Collected data
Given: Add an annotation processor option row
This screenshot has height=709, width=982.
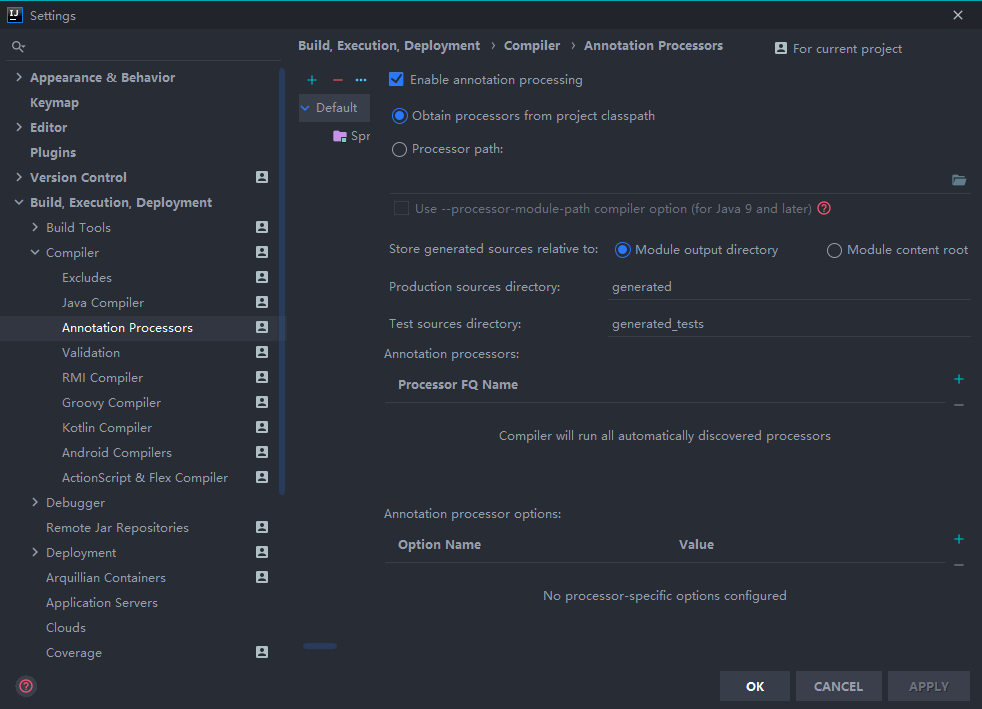Looking at the screenshot, I should (x=959, y=539).
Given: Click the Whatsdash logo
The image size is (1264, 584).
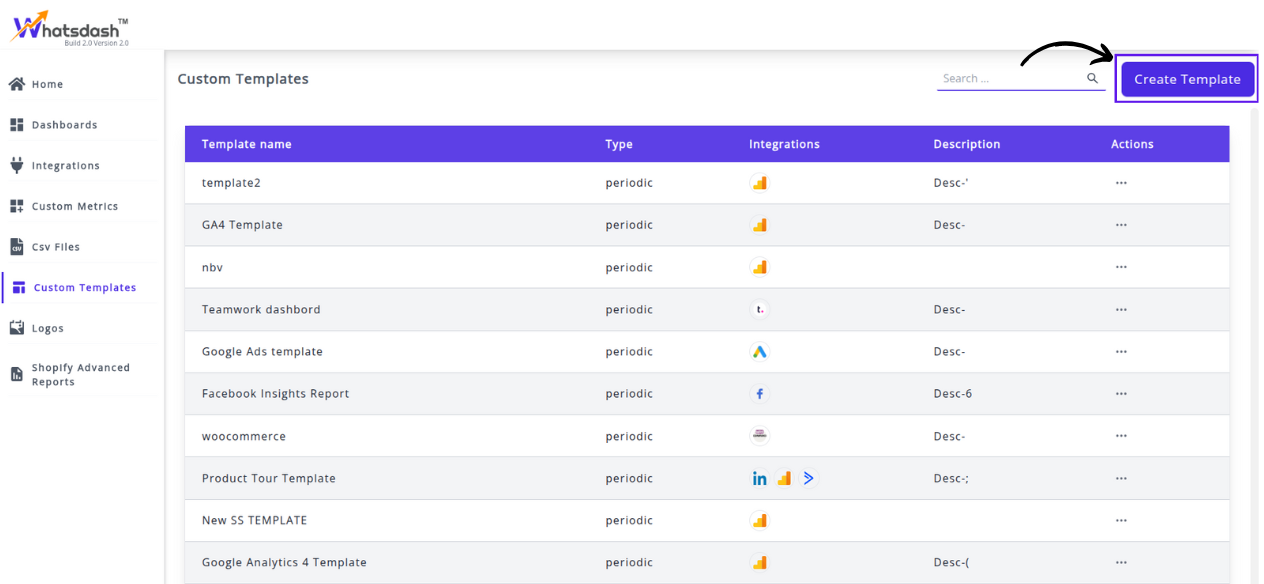Looking at the screenshot, I should (x=70, y=27).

ABOUT THIS TASK> Scan each line of the entries above for the word "Given" and report how many lines contain it, with nothing else.

TASK ANSWER> 2